Auch die Geräusche der Webstühle bilden ein Muster. Jedes Ding, was ein Geräusch macht ist ein Element davon, sozusagen ein Baustein. Ein Fachmann hört sicherlich daran, wenn was nicht richtig läuft. Nun kann man diese Elemente aber auch als Legobausteine betrachten und was ganz neues draus machen, neue Muster.

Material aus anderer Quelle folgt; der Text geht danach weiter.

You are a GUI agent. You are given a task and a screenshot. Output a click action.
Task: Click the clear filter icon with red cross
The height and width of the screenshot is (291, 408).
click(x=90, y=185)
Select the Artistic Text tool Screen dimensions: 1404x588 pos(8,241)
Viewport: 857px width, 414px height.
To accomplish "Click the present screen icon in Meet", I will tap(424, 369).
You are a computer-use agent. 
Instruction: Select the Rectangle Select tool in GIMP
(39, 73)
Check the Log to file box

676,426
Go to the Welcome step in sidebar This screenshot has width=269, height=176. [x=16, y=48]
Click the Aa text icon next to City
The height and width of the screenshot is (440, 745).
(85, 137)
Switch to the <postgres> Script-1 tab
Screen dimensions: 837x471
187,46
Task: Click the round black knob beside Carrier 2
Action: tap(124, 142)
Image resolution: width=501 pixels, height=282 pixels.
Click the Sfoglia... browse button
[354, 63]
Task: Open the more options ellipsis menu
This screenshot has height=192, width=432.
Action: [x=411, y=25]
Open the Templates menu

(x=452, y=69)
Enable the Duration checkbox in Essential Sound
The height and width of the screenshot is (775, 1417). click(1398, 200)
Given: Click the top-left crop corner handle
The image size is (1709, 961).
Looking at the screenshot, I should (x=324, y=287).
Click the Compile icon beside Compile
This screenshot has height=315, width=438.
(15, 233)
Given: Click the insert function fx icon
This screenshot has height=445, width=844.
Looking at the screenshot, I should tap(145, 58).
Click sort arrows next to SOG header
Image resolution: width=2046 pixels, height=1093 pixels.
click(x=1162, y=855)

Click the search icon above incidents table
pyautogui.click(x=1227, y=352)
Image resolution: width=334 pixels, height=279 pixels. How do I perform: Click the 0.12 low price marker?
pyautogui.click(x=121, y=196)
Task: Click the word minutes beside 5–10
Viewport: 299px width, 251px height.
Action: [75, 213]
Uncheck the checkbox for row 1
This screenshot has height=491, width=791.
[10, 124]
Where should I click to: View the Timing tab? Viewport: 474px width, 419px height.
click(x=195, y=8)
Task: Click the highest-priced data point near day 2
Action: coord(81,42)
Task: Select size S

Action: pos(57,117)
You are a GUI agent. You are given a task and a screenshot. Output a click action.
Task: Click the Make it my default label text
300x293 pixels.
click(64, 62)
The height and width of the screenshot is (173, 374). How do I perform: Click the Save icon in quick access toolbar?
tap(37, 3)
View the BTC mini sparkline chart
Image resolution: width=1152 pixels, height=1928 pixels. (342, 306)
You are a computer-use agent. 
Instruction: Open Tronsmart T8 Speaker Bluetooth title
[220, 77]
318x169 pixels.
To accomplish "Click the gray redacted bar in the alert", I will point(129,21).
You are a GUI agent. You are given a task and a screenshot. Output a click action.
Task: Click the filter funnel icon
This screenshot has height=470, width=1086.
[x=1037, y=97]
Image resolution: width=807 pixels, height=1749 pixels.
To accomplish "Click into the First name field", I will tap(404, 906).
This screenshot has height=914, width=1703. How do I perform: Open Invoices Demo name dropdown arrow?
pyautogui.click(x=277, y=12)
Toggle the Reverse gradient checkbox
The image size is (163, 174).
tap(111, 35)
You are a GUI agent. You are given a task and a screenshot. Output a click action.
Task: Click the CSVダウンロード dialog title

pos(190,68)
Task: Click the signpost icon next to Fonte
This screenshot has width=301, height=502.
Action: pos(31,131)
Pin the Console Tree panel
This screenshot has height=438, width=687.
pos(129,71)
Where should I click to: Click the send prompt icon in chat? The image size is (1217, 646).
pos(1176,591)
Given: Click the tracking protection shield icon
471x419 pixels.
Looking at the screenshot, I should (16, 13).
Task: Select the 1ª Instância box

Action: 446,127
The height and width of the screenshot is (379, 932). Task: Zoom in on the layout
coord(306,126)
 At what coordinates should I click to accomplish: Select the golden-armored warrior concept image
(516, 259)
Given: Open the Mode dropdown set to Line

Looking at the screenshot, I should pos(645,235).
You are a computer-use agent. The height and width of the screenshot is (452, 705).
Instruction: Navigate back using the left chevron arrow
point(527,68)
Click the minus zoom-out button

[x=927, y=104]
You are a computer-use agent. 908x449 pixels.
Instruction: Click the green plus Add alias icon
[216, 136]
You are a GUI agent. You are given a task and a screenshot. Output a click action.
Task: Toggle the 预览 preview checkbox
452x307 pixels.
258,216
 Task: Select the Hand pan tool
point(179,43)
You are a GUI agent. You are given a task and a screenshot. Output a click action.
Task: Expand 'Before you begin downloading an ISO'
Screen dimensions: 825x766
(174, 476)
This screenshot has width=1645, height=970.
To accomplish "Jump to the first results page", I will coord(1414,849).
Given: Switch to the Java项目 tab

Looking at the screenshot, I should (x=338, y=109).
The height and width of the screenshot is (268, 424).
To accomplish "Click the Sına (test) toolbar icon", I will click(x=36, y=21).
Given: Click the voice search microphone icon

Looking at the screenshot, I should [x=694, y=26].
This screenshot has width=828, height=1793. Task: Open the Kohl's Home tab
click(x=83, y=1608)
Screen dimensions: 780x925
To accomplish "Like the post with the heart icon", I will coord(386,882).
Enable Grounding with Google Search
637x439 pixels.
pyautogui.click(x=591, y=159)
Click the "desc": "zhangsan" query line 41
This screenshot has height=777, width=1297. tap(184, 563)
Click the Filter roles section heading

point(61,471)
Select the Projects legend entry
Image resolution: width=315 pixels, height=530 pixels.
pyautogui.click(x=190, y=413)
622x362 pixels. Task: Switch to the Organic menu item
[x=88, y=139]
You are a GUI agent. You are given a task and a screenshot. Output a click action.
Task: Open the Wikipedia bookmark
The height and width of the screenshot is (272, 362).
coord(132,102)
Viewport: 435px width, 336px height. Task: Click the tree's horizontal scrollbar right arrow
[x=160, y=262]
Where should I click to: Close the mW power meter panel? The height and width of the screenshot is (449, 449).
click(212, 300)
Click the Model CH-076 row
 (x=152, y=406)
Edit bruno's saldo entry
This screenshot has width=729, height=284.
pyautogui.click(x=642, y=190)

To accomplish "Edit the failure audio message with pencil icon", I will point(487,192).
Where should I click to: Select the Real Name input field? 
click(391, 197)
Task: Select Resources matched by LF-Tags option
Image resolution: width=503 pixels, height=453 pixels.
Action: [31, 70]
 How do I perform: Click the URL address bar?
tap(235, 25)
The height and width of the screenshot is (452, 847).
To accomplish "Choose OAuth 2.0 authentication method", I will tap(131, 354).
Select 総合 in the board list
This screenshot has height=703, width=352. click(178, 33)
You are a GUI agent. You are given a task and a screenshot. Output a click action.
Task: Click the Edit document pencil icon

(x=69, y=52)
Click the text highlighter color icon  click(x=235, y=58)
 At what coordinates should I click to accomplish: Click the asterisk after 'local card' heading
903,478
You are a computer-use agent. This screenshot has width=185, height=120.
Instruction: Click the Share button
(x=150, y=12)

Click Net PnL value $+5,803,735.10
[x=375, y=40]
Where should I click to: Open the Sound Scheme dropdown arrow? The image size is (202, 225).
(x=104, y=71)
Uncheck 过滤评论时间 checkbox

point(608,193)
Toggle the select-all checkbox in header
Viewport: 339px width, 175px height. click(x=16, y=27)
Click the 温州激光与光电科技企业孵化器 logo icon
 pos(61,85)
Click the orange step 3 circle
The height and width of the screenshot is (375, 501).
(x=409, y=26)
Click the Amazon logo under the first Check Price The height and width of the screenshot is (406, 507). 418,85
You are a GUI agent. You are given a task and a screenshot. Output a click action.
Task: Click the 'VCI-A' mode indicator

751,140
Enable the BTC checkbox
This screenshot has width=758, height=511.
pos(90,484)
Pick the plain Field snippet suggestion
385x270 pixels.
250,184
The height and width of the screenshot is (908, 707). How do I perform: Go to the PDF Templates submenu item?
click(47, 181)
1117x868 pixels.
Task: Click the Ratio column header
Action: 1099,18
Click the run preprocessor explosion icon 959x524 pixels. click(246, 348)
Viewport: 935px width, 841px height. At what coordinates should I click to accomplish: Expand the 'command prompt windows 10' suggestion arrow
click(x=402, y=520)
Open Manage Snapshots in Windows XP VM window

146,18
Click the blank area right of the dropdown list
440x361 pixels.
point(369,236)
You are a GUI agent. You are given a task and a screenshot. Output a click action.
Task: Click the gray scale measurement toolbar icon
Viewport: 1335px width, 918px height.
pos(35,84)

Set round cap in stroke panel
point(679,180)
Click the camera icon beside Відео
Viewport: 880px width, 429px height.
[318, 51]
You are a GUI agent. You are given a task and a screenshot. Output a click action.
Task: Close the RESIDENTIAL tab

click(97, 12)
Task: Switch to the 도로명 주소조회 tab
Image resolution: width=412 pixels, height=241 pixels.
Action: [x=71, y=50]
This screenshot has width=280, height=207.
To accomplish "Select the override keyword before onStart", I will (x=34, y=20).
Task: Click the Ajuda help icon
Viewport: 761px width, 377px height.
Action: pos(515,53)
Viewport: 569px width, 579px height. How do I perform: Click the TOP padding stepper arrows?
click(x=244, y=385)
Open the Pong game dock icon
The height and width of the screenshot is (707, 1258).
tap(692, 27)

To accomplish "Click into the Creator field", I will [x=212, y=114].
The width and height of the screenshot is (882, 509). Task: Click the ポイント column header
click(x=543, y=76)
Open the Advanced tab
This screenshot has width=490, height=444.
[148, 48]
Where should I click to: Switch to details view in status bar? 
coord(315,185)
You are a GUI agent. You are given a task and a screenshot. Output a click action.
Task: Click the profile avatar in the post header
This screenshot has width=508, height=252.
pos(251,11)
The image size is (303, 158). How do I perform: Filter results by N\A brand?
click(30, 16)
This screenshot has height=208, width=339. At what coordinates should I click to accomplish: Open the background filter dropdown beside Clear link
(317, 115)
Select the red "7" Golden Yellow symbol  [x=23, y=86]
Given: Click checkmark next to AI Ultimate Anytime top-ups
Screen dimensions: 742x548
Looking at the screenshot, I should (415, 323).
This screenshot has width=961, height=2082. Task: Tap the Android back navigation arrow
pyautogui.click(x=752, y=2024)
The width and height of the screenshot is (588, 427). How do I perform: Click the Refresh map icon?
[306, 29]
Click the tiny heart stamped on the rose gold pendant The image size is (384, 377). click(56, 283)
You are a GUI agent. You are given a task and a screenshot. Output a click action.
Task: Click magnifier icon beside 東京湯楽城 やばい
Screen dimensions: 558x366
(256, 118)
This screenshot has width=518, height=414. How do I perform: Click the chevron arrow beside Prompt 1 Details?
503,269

Allein zu zweit Hansi Hengst, Maschinikus Uwe Kempe

Und da kommen wir zu einem weiteren Aspekt von Strukturen, der allerdings nur zur Vernissage hier so zu erleben war. Maschinikus Uwe Kempe, der sich eher Tontechniker als Musiker nennt, und Allein zu zweit Hansi Hengst haben eine sehr ungewöhnliche Performance geboten. Dazu wurden in verschiedenen Webereien Geräusche aus den verschiedensten Winkeln aufgenommen, zerlegt und dann wieder neu zusammengefügt, also als Musik dargeboten. Es gibt also eine neue Klangstruktur, die dann noch mit Mundharmonika oder Gitarre kombiniert wurde. Ein wirklich beeindruckendes Ergebnis.

Synthesizer-Struktur

Betrachtet man sich nun die Technik, zum Beispiel die Anordnung der Synthesizer, ergibt sich auch hier wiederum eine Struktur. Faszinierend.

Was ich also letztendlich hier mitnehmen konnte, ist die Erkenntnis, dass es sinnvoll ist, sich zu strukturieren. Dann erlebt man keine bösen Überraschungen. Oder aber, man lässt es ganz einfach mal bleiben.